Dean Winslow, who was nominated by President Trump to be the Assistant Secretary of Defense for Health Affairs, said in his confirmation hearing on Tuesday that he was not happy with the state of gun control in the U.S. today. In remarks one does not typically expect to hear from a Republican’s nominee, Winslow that he disagreed with a system of law that allowed anyone off the street to purchase a semi-automatic rifle. Speaking in front of the Senate Armed Service Committee, the Stanford professor and former Air Force colonel spoke bluntly in regards to the church shooting in Sutherland Springs, Texas.
“I may get in trouble with other members of the committee just say how insane it is that in the United States of America a civilian can go out and buy a semi-automatic like an AR-15, which apparently was the weapon that was used,” Winslow said. “I think that’s an issue not as much for this committee, but elsewhere.”

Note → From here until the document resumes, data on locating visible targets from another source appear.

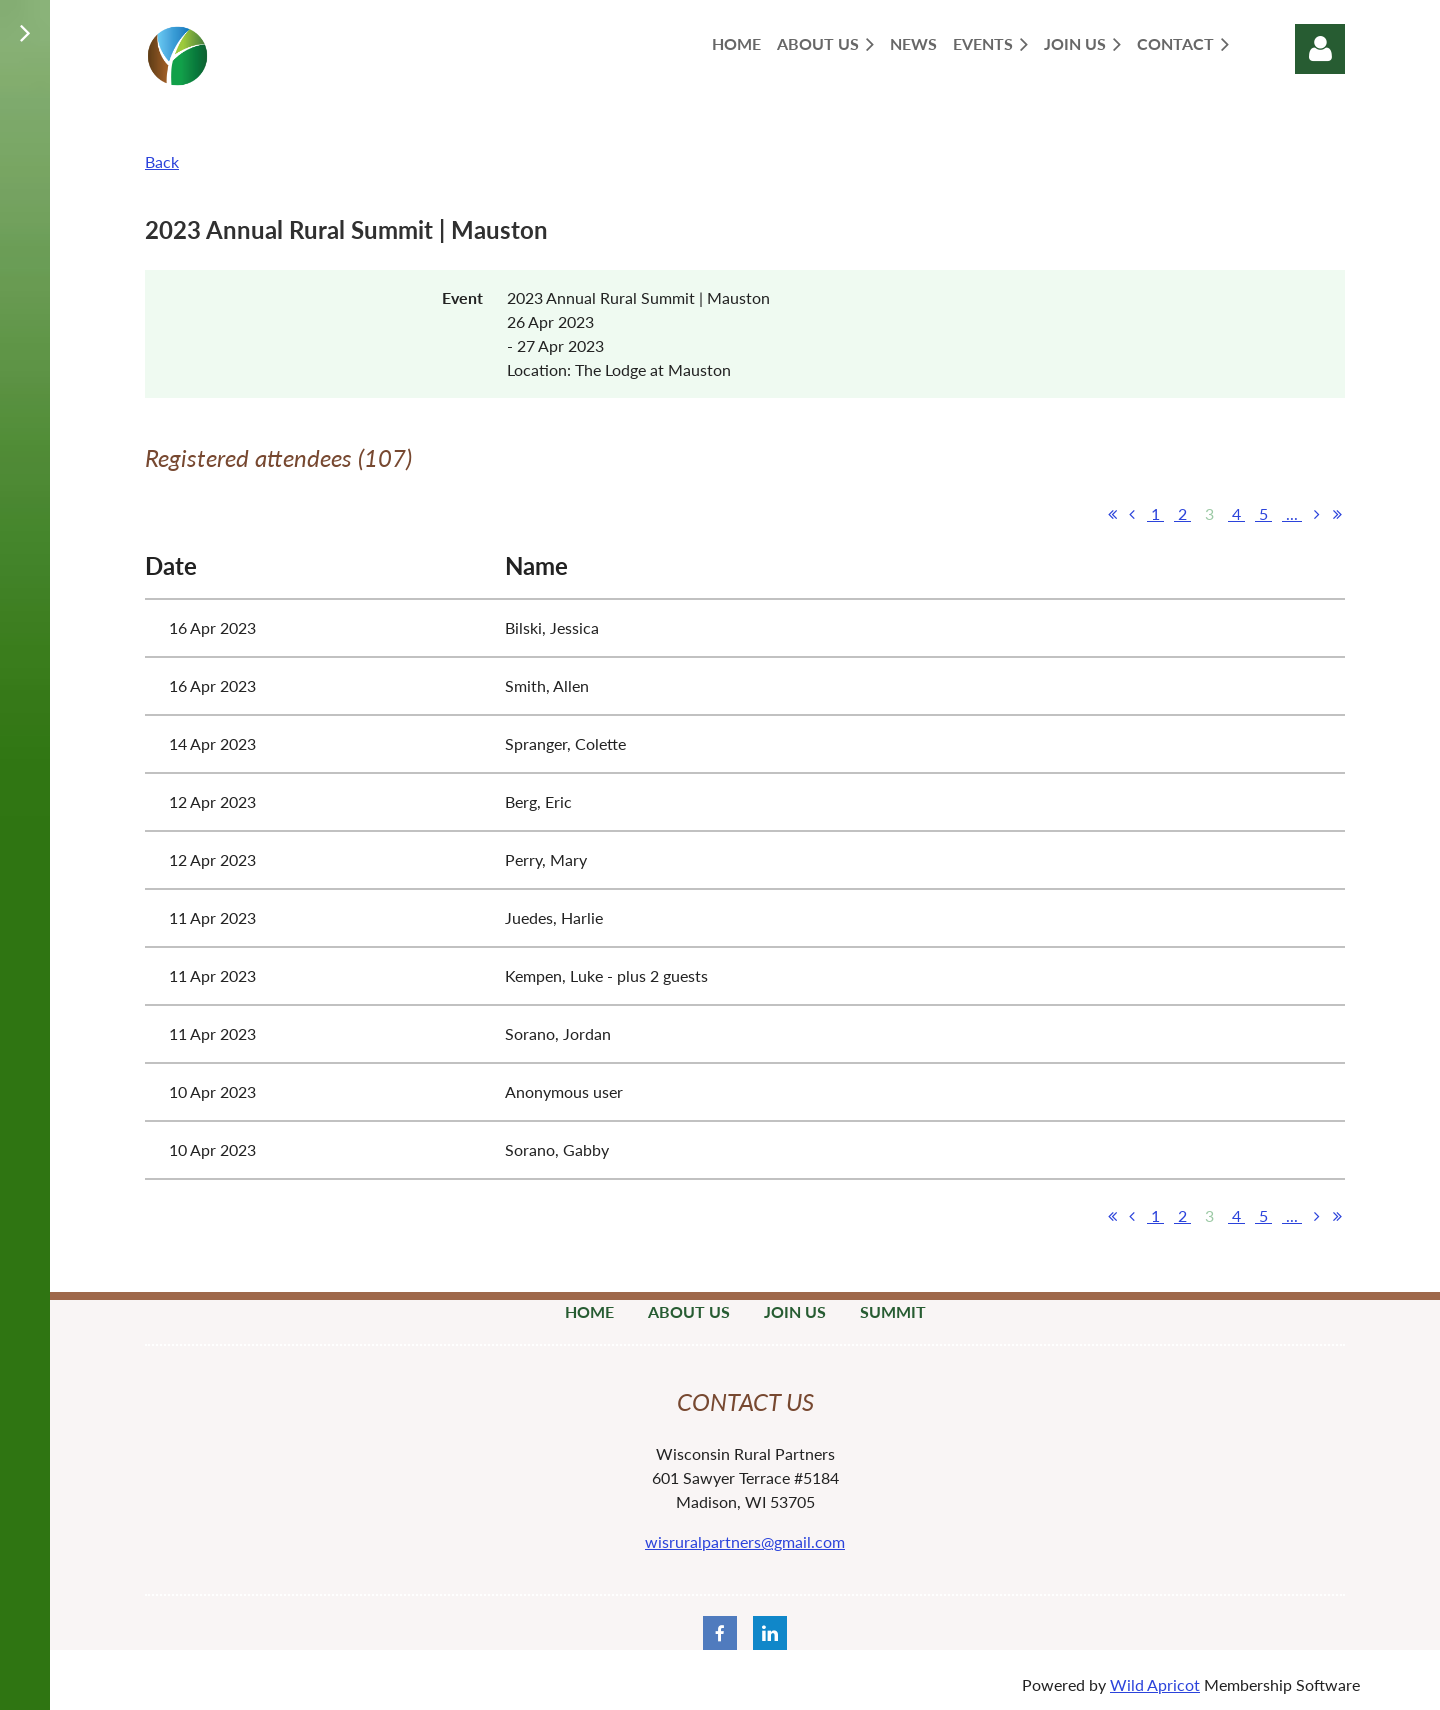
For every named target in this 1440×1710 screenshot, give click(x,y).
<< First (1112, 514)
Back (162, 161)
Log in (1320, 49)
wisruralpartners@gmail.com (745, 1541)
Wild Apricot (1155, 1684)
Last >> (1337, 514)
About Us (689, 1311)
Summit (893, 1311)
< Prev (1132, 514)
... (1292, 513)
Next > (1317, 514)
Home (589, 1311)
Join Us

If the remarks weren’t disconcerting enough on their own, they were made more so by the fact that Winslow wasn’t even responding to a question about assault rifles in the first place. Sen. Jeanne Shaheen was, in fact, questioning Winslow about the military’s handling of domestic violence charges and whether shooter Devin Patrick Kelley should have received a dishonorable discharge from the Air Force after being court martialed. Winslow began by directly answering the question – saying the problem with Kelley’s access to a gun came from the Air Force’s failure to report his record to the FBI – before moving on to the above comments.
As Winslow predicted, his answer rankled several Republicans on the committee, including Chairman John McCain, who said, “I don’t think that’s in your area of responsibility or expertise.”
McCain was also troubled by a later Winslow assertion, that he was in favor of “therapeutic abortions” performed in the military.
“It speaks broadly to abortions performed for a recognized appropriate medical necessity,” Winslow explained. “Generally, when the life of the mother is at risk. That being said, this procedure should only be authorized as prescribed under existing statutory authority.”
“You better clean it up doctor or you are going to have trouble getting it through the Senate,” McCain warned, though whether he was speaking solely about Winslow’s pre-hearing questionnaire or his general demeanor before the committee isn’t clear.
Obviously, it’s not necessarily the point of the Republican-controlled Senate or the White House to make sure that every nominee to every federal post agrees with GOP doctrine on every single issue, but Winslow’s view of an AR-15’s public availability is way off the map. We’re not saying it speaks to his capability of serving as the top mental health man in the Pentagon, but we wouldn’t blame Republicans for moving forward very cautiously with his confirmation.